[Instructions for the task] Beginning with the line where "Click the horizontal waveform scrollbar thumb" appears, repeat every remaining line of the entries exactly, the last line included.

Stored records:
------------------------------------------------------------

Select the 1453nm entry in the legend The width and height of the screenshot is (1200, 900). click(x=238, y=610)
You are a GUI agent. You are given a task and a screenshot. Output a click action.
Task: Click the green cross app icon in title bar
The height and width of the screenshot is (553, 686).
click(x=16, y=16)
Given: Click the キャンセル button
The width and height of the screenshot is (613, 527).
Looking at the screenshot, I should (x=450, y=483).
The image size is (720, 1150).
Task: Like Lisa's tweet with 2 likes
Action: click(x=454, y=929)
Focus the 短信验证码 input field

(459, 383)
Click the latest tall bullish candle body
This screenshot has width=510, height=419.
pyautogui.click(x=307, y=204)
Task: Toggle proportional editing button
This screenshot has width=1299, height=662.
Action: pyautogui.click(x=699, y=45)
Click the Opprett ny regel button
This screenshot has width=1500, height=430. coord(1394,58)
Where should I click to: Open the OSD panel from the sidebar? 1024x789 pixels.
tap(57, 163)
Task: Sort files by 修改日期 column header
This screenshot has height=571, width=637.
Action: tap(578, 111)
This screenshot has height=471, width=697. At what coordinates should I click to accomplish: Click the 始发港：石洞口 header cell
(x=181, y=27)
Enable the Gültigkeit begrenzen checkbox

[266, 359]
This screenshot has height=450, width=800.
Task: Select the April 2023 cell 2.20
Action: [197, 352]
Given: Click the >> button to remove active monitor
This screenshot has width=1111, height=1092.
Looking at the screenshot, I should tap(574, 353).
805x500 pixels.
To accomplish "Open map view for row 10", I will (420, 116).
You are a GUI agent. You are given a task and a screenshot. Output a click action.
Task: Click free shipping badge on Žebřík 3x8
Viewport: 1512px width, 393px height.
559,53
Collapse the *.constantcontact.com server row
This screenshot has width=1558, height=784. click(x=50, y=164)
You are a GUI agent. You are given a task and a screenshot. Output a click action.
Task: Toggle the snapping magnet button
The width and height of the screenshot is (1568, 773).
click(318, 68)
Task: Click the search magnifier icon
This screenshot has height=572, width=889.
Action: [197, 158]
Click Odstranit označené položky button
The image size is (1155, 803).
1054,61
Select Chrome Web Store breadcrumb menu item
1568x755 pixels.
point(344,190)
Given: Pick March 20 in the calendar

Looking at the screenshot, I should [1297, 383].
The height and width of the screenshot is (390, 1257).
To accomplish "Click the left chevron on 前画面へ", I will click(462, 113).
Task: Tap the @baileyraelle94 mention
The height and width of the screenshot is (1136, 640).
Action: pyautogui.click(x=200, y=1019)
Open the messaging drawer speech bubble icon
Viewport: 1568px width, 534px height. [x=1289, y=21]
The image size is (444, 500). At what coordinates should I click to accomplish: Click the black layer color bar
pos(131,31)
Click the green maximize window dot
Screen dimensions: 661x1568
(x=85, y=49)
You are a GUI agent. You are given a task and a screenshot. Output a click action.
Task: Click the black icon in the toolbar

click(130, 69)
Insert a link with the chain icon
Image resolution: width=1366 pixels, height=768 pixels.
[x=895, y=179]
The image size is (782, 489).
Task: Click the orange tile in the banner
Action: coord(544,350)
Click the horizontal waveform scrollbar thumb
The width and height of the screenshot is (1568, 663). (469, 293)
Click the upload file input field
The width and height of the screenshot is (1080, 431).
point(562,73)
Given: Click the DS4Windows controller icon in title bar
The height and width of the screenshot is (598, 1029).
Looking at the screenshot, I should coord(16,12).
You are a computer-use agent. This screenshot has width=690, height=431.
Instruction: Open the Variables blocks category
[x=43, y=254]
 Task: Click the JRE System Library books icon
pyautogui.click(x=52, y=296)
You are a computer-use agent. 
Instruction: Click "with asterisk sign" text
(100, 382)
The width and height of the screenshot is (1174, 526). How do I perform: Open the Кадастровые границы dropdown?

------------------------------------------------------------

[Finished task]
Click the horizontal waveform scrollbar thumb
The width and height of the screenshot is (1568, 663). (469, 293)
Click the upload file input field
The width and height of the screenshot is (1080, 431).
point(562,73)
Given: Click the DS4Windows controller icon in title bar
The height and width of the screenshot is (598, 1029).
Looking at the screenshot, I should coord(16,12).
You are a computer-use agent. This screenshot has width=690, height=431.
Instruction: Open the Variables blocks category
[x=43, y=254]
 Task: Click the JRE System Library books icon
pyautogui.click(x=52, y=296)
You are a computer-use agent. 
Instruction: Click "with asterisk sign" text
(100, 382)
The width and height of the screenshot is (1174, 526). How do I perform: Open the Кадастровые границы dropdown?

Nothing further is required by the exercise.